▶ _Written task_:
Can you return, word for word, the lines of the material below, starting with the line that contains "Screen dimensions: 873x416" and going on through the end of the material, with the pictures left out?

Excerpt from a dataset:
▬▬▬▬▬▬
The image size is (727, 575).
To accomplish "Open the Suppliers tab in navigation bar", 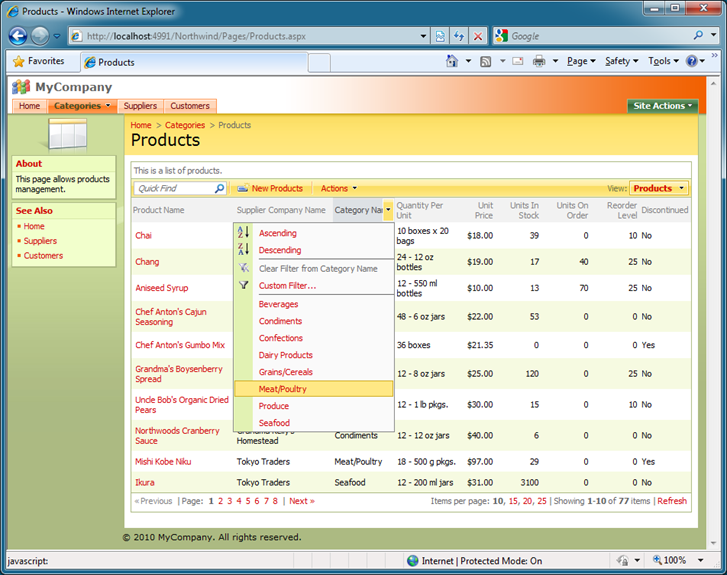I will click(x=140, y=106).
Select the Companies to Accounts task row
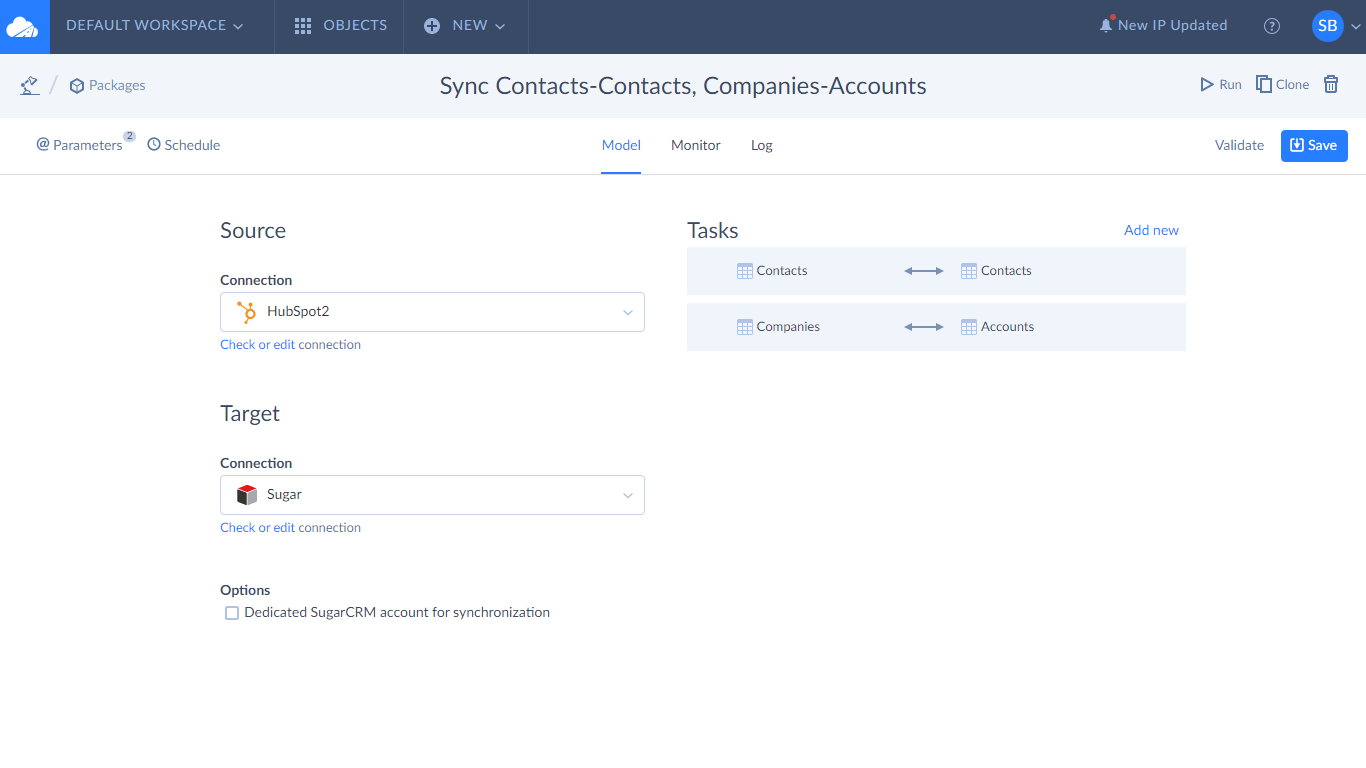Viewport: 1366px width, 768px height. 936,327
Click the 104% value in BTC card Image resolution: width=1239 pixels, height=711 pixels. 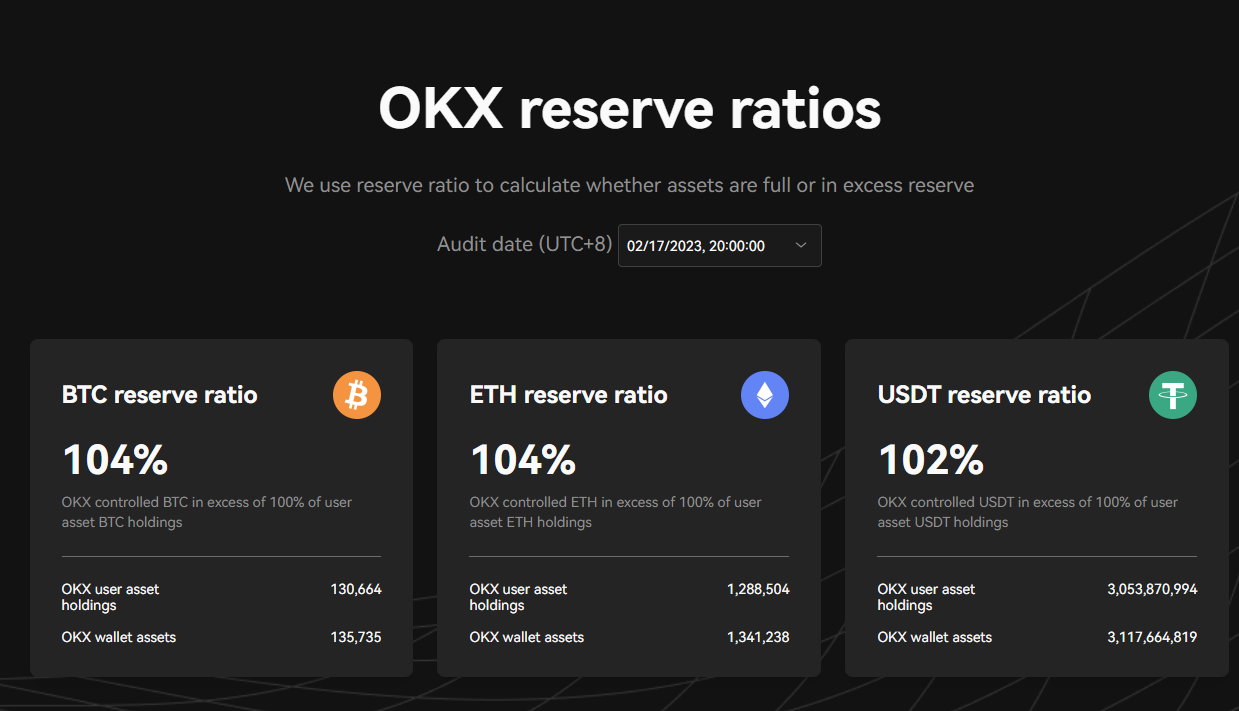tap(115, 460)
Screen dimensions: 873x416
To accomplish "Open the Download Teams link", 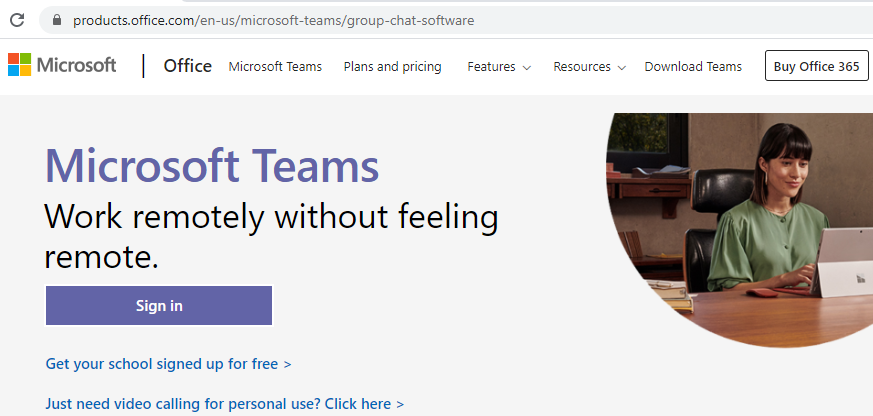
▬▬▬▬▬▬
▶ _The output_:
Screen dimensions: 873x416
To accomplish "Open the Download Teams link", 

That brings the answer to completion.